───── PROVIDED RECORDS
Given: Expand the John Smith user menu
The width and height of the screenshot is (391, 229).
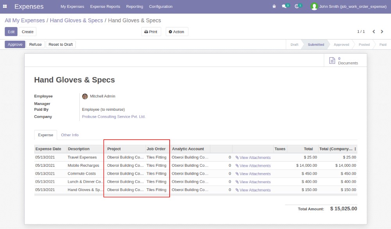Looking at the screenshot, I should tap(348, 7).
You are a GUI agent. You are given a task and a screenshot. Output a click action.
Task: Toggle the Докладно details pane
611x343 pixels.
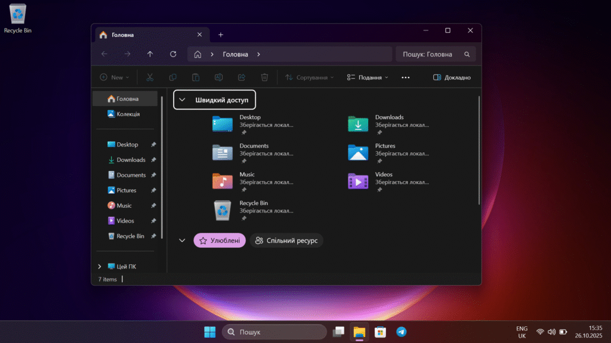tap(452, 77)
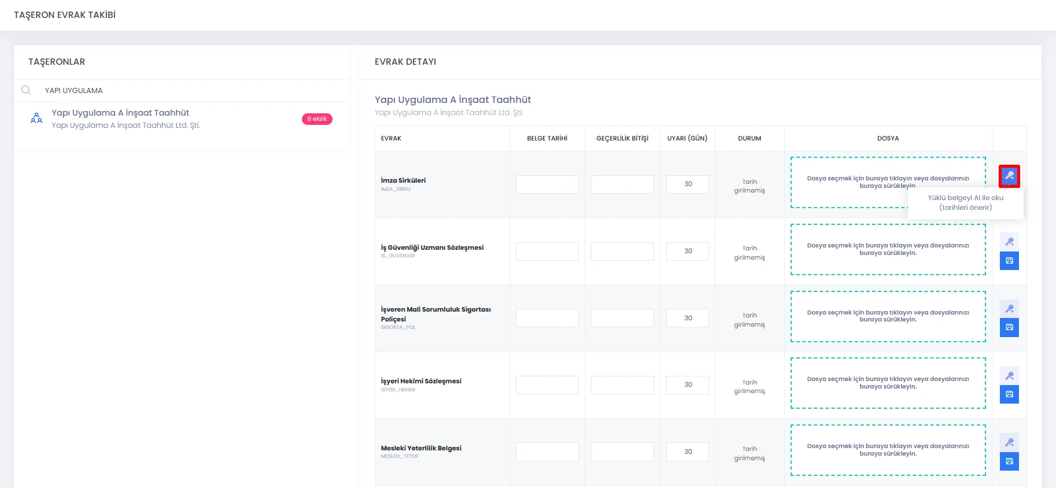Screen dimensions: 1056x488
Task: Save the Mesleki Yeterlilik Belgesi row
Action: click(x=1009, y=461)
──────────
An exact copy of the entries, without any pictures, is what the answer should be.

# ANSWER FOR THE TASK
Given: Expand the John Smith user menu
The width and height of the screenshot is (391, 229).
Looking at the screenshot, I should tap(348, 7).
You are a GUI agent. You are given a task and a screenshot. Output a click action.
Task: Toggle the Докладно details pane
611x343 pixels.
tap(452, 77)
Screen dimensions: 1056x488
Task: Save the Mesleki Yeterlilik Belgesi row
Action: click(x=1009, y=461)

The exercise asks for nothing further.